The author is a somewhat sanctimonious American missionary who nonetheless enjoyed a conversation with Lord Byron, a naval officer and cousin of the poet whose morals he detested. There is a good deal of material towards the end of the book on providing religious literature, writing tablets, hymn-books, etc. for Sandwich Island natives in their native language—literacy training for the reading of the Bible.
p. 164, describes the “scale of prejudice” against the Missionaries on their arrival, citing the powerful queen Kaahumanu as exceedingly jealous of the teachers: She long persisted in her refusals to attempt to learn to read or write, and was but recently induced for the first time to lay aside her cards for a few minutes, and to repeat the alphabet after a Missionary: since then, she has, however, become an assiduous scholar; and has made her books and slate the principal sources of amusement.
p. 257: Jan. 31. [1825] For the last fortnight there has been an unusual and increasing demand for books in the native language. We distributed fifty this morning, before breakfast; and since then, three times that number have been called for. But our stock is entirely exhausted, and we have been compelled to send away hundreds of persons, with the promise of a supply as soon as a new edition shall be printed.

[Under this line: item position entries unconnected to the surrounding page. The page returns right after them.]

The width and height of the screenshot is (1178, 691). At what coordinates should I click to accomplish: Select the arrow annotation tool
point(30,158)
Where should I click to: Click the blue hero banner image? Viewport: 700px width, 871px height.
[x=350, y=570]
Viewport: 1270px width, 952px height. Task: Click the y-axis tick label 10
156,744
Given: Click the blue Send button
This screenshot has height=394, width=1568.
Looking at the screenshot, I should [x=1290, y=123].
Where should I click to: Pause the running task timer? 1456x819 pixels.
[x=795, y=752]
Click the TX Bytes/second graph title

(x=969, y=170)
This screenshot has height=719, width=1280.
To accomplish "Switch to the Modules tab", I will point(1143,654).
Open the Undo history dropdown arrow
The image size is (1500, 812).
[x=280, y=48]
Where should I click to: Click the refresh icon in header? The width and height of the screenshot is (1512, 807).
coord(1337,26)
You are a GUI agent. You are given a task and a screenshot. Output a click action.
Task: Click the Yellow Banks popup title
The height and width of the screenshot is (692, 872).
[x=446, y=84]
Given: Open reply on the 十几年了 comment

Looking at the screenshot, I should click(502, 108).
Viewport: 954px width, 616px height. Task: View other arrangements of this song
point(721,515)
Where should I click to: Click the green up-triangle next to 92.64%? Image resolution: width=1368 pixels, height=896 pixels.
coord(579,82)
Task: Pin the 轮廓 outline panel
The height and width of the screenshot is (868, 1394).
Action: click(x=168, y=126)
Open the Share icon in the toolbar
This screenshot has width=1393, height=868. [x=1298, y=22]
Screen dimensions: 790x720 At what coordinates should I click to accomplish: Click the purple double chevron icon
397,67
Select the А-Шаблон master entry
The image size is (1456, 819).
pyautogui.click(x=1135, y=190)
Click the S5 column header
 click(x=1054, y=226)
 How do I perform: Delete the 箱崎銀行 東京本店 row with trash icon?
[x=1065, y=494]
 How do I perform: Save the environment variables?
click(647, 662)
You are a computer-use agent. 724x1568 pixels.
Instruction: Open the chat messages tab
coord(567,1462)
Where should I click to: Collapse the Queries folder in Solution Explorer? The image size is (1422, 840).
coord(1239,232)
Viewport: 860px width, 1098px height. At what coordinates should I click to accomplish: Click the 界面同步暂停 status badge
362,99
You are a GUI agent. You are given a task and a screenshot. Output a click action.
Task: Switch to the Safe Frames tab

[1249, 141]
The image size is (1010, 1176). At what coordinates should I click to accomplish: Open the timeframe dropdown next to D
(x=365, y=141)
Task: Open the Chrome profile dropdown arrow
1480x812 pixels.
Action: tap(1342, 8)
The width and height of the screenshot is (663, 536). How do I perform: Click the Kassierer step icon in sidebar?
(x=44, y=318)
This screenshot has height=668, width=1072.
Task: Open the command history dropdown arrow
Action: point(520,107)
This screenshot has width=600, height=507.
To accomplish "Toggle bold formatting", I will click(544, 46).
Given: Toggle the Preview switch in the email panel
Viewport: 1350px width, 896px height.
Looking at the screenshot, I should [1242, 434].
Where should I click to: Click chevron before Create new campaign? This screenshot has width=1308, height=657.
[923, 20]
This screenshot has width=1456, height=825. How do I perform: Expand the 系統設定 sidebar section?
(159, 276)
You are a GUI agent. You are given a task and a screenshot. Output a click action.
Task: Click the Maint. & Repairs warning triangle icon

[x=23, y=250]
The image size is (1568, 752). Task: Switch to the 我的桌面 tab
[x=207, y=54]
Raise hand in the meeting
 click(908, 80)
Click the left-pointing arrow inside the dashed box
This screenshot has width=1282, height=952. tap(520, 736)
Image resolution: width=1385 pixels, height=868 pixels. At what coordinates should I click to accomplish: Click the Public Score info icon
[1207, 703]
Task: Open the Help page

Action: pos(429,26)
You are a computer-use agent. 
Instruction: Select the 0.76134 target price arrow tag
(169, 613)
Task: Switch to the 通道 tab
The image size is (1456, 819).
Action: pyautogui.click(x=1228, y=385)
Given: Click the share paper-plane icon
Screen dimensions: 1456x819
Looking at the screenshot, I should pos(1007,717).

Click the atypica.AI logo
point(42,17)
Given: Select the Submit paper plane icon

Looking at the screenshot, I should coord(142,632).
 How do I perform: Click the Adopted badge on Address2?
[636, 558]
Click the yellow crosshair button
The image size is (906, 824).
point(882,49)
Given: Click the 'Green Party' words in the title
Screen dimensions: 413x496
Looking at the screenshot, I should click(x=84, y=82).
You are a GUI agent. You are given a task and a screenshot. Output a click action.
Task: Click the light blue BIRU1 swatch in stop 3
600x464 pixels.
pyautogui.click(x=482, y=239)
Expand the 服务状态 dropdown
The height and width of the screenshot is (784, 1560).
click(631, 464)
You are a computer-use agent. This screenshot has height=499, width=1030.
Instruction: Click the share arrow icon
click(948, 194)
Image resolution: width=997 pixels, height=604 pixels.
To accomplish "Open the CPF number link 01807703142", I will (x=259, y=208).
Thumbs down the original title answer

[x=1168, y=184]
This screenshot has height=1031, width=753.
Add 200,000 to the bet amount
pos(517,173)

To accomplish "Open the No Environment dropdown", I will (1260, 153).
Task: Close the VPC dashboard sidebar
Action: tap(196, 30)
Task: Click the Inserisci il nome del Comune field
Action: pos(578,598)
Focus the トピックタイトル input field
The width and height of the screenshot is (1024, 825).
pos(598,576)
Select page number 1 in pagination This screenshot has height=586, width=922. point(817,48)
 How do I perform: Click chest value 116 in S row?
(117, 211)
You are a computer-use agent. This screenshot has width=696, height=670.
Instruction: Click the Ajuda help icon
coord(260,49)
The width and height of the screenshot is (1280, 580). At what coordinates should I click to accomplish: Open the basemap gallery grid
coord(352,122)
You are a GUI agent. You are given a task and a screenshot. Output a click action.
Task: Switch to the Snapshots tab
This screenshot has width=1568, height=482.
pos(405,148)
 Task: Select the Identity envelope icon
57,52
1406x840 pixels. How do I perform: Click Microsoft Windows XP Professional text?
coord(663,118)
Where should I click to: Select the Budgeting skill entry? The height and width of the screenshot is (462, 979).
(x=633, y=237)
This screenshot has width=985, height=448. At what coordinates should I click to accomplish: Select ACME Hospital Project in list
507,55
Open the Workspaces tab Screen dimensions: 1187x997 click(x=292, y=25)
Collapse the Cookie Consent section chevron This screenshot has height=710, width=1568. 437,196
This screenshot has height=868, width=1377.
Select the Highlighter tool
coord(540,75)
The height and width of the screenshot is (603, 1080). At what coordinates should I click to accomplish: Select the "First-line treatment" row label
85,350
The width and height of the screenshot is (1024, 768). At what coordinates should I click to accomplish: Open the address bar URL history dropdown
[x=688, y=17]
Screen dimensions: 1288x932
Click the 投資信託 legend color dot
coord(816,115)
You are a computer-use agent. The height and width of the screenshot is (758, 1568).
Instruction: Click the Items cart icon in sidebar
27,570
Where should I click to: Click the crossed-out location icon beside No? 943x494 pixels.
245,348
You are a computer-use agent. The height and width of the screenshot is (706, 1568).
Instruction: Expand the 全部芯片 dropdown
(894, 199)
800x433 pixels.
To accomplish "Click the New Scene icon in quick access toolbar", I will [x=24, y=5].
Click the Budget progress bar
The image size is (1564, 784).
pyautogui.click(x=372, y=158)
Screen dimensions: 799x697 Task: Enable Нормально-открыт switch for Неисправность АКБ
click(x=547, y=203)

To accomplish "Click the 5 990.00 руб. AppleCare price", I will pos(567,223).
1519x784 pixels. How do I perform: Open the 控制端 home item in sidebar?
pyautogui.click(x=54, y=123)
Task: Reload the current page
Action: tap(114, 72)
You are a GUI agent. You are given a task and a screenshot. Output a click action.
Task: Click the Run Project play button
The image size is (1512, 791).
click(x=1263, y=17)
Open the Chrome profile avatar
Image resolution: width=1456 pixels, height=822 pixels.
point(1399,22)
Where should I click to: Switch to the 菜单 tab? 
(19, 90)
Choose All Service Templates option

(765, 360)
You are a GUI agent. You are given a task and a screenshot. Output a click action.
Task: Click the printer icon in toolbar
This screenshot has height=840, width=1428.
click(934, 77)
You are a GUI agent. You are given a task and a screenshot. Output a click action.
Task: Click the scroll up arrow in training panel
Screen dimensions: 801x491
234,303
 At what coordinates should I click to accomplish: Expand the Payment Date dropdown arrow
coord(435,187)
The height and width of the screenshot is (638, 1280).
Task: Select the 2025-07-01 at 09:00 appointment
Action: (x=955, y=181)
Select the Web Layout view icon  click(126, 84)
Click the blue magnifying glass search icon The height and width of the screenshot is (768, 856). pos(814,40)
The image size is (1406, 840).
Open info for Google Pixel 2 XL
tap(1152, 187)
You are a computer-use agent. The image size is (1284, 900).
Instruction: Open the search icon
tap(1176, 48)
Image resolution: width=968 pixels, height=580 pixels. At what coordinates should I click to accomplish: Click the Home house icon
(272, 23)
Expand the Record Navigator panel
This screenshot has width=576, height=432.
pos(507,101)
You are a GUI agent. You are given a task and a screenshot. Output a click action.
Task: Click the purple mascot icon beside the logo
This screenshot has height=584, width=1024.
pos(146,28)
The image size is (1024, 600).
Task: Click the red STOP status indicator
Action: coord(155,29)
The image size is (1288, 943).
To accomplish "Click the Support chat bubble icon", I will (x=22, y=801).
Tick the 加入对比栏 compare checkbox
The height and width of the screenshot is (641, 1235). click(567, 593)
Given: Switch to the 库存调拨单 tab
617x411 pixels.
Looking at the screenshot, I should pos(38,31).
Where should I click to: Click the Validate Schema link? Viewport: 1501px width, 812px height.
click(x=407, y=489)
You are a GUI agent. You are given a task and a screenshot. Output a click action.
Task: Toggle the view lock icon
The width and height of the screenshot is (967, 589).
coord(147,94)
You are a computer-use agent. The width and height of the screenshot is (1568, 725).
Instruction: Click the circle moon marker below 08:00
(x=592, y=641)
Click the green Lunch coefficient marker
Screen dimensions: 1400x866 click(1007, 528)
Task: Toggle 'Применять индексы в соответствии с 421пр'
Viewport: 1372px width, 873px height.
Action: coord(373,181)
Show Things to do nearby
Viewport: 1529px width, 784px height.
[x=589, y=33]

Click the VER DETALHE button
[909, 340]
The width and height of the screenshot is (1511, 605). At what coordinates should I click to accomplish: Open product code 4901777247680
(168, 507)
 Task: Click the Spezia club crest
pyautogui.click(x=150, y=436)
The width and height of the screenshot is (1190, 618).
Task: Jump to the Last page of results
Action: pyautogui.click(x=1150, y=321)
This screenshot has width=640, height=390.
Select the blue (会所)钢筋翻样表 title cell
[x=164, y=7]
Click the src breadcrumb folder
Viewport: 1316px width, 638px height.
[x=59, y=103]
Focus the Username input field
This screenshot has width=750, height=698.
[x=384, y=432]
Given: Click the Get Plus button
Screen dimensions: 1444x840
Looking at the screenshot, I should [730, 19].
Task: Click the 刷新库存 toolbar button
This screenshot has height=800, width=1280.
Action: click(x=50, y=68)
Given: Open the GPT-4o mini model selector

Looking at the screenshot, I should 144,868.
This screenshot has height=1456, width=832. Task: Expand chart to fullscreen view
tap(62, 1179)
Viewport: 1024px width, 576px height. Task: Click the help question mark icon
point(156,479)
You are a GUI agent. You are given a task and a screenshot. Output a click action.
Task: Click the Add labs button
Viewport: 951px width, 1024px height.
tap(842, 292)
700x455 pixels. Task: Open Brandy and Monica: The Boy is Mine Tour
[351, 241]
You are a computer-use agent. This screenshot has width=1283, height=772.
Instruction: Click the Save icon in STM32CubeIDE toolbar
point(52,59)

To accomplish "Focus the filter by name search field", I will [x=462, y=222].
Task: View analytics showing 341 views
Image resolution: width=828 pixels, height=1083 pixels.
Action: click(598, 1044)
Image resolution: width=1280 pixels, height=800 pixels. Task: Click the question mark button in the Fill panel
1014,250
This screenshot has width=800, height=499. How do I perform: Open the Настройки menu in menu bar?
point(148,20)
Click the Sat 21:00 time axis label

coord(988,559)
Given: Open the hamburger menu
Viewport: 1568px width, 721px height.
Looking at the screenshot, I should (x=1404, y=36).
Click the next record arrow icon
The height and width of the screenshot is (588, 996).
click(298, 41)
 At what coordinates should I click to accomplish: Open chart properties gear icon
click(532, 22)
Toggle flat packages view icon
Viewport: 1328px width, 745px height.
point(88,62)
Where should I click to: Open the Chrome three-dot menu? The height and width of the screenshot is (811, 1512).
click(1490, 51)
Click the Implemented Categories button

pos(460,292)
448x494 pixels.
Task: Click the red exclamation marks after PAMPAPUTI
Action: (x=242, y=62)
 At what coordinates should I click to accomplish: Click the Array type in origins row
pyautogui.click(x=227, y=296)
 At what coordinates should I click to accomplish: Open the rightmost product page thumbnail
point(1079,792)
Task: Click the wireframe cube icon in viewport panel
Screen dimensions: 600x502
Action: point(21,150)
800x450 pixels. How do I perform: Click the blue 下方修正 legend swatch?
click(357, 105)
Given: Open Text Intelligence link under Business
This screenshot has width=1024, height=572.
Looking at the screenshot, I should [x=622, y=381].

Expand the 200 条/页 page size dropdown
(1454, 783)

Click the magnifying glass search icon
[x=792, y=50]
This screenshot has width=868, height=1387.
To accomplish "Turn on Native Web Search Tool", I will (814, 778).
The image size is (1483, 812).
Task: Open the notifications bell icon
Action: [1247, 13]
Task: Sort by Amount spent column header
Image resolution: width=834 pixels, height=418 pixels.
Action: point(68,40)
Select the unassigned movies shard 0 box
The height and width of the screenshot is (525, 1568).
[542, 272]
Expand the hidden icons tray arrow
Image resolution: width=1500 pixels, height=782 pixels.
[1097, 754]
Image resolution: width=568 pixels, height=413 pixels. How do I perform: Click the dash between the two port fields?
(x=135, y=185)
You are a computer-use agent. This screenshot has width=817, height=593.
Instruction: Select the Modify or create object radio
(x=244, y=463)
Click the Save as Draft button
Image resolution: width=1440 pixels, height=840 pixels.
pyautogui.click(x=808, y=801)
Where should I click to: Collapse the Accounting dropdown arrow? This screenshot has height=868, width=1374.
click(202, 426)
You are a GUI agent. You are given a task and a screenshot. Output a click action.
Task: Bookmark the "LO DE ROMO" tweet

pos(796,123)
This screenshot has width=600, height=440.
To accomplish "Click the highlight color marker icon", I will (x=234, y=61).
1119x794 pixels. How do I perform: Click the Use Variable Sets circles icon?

p. 322-23: After dinner we devote an hour to miscellaneous reading, of which the periodical publications sent from America, and our united libraries, form a tolerable collection
p. 356, aboard Blonde sailing among the Hawaiian Islands: The library is in the after-cabin, and is of a character you would more expect to meet in a clergyman’s study than in a post-captain’s cabin; consisting chiefly of British classical writers, with standard works on morals and religion.